__Exercise objective__
Pictures do not belong in the copy; retype the records below exactly.

__Task input__
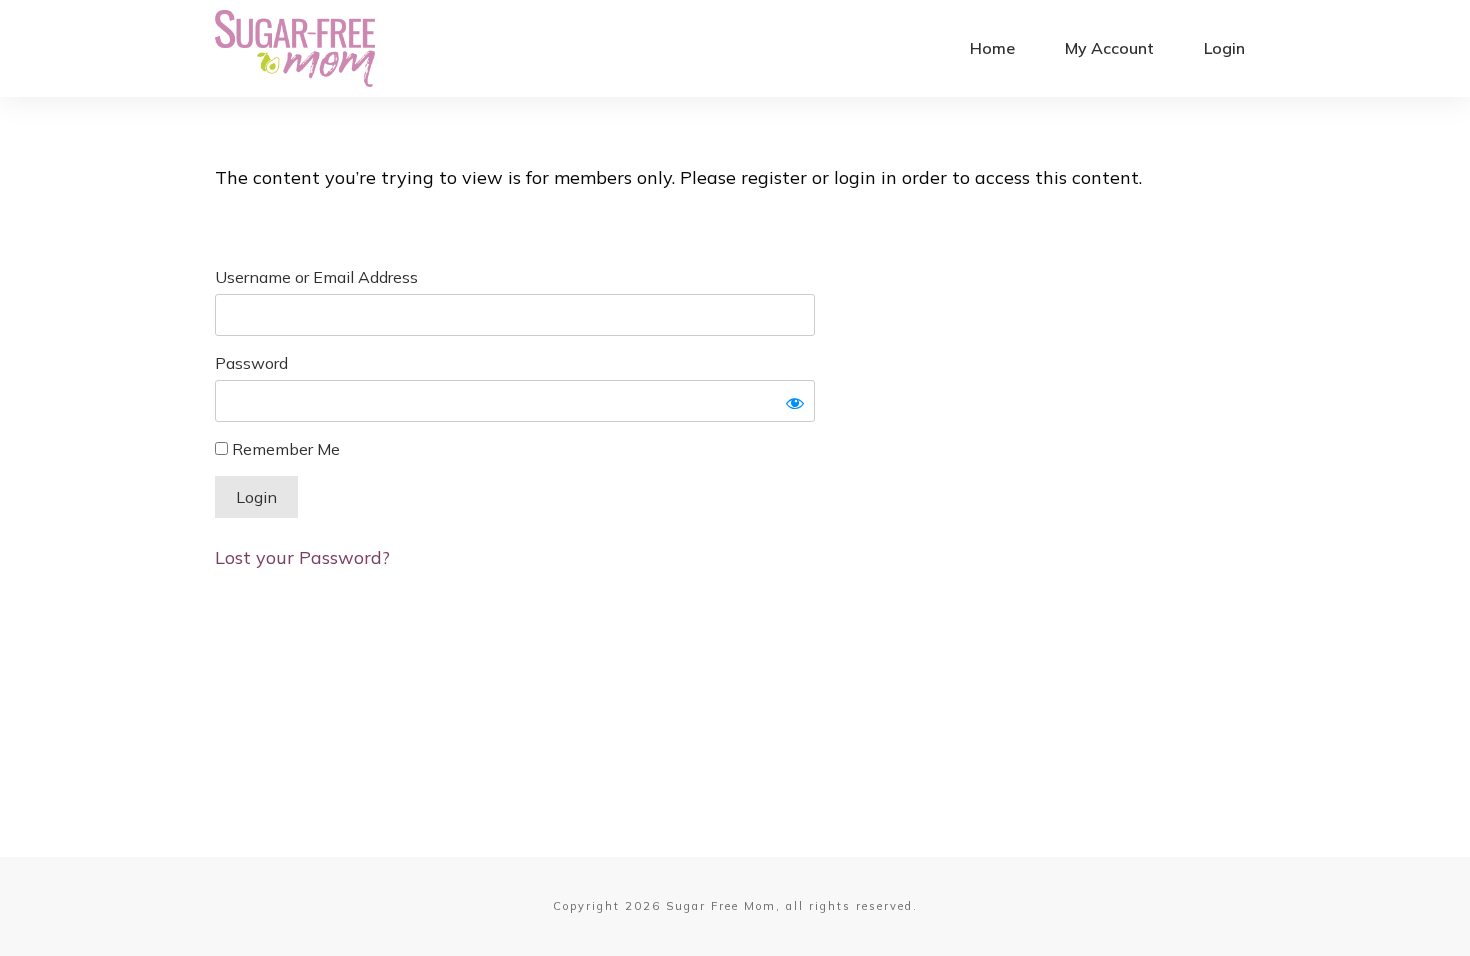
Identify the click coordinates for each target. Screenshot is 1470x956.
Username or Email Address (316, 277)
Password (251, 363)
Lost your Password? (302, 557)
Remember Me (284, 449)
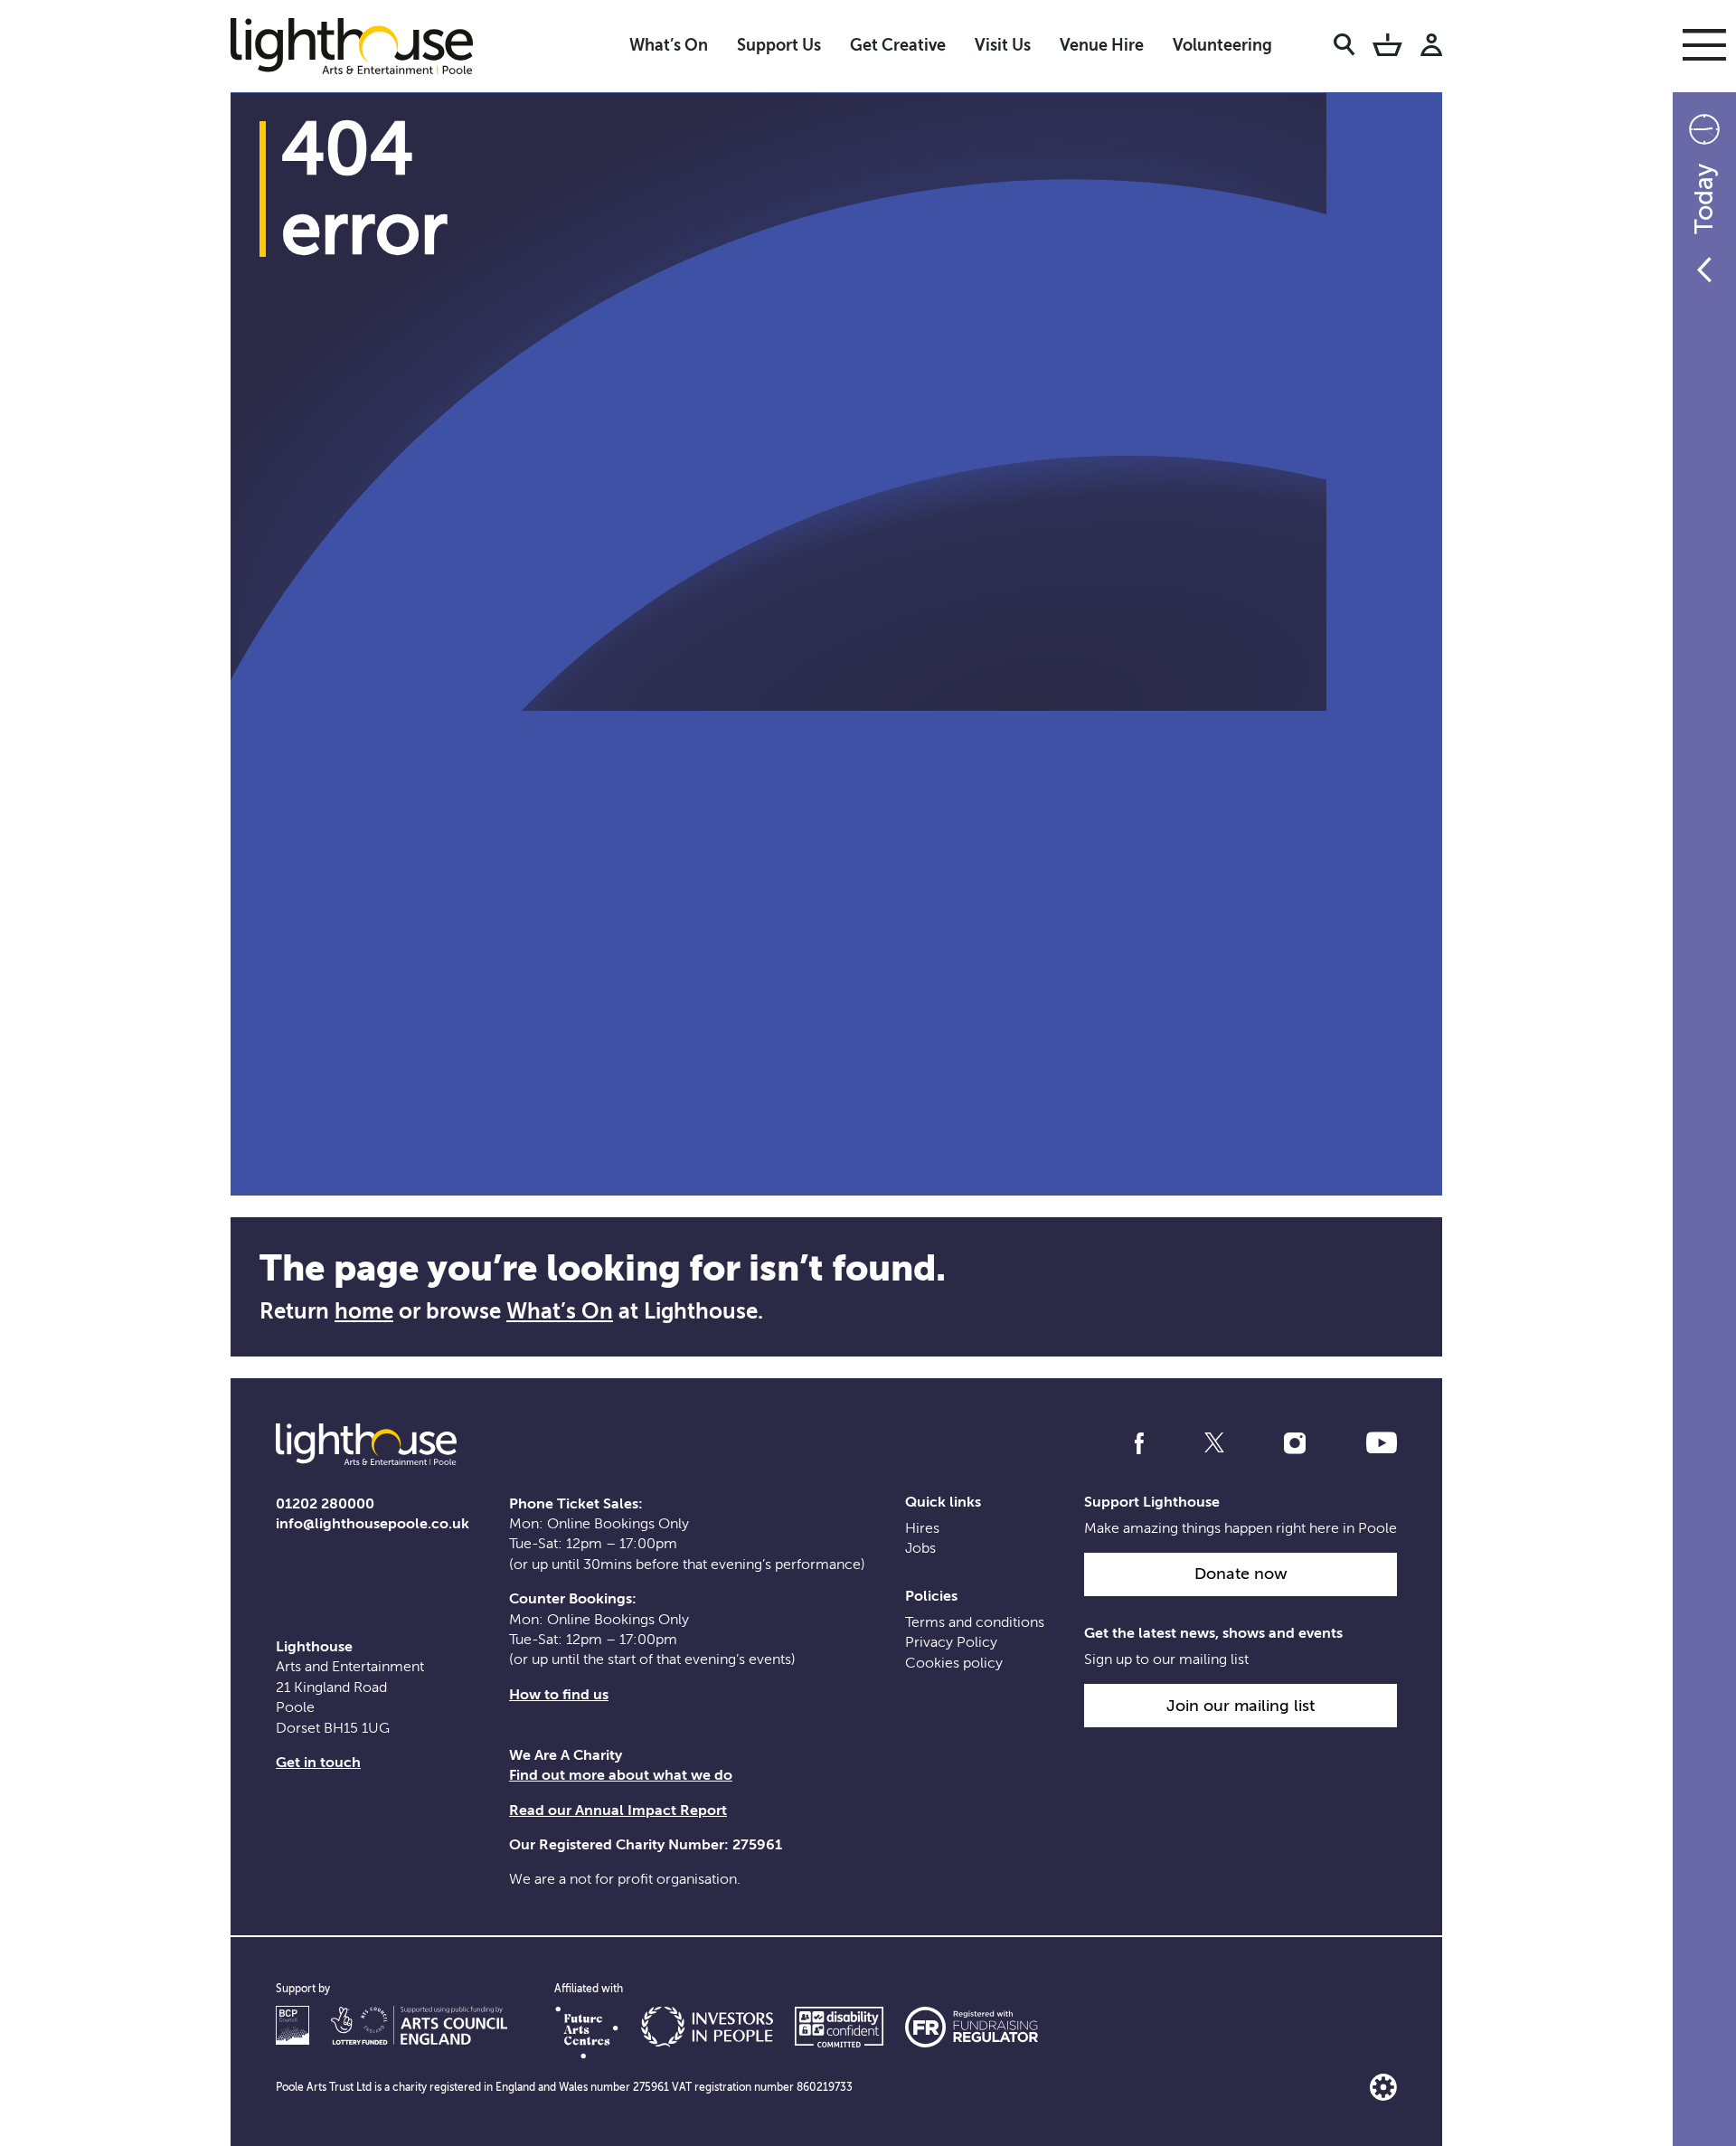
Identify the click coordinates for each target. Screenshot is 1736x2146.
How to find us (559, 1695)
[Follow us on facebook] (1139, 1443)
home (364, 1311)
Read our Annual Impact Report (618, 1810)
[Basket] (1387, 48)
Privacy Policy (951, 1642)
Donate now (1241, 1574)
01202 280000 (325, 1504)
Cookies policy (954, 1663)
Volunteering (1222, 45)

__Solution__
Identify the click coordinates for each target. Screenshot is 1470x956.
Username or Email Address (316, 277)
Password (251, 363)
Lost your Password? (302, 557)
Remember Me (284, 449)
Identify the click coordinates for each target. Screenshot is 1736x2146.
How to find us (559, 1695)
[Follow us on facebook] (1139, 1443)
home (364, 1311)
Read our Annual Impact Report (618, 1810)
[Basket] (1387, 48)
Privacy Policy (951, 1642)
Donate now (1241, 1574)
01202 280000 (325, 1504)
Cookies policy (954, 1663)
Volunteering (1222, 45)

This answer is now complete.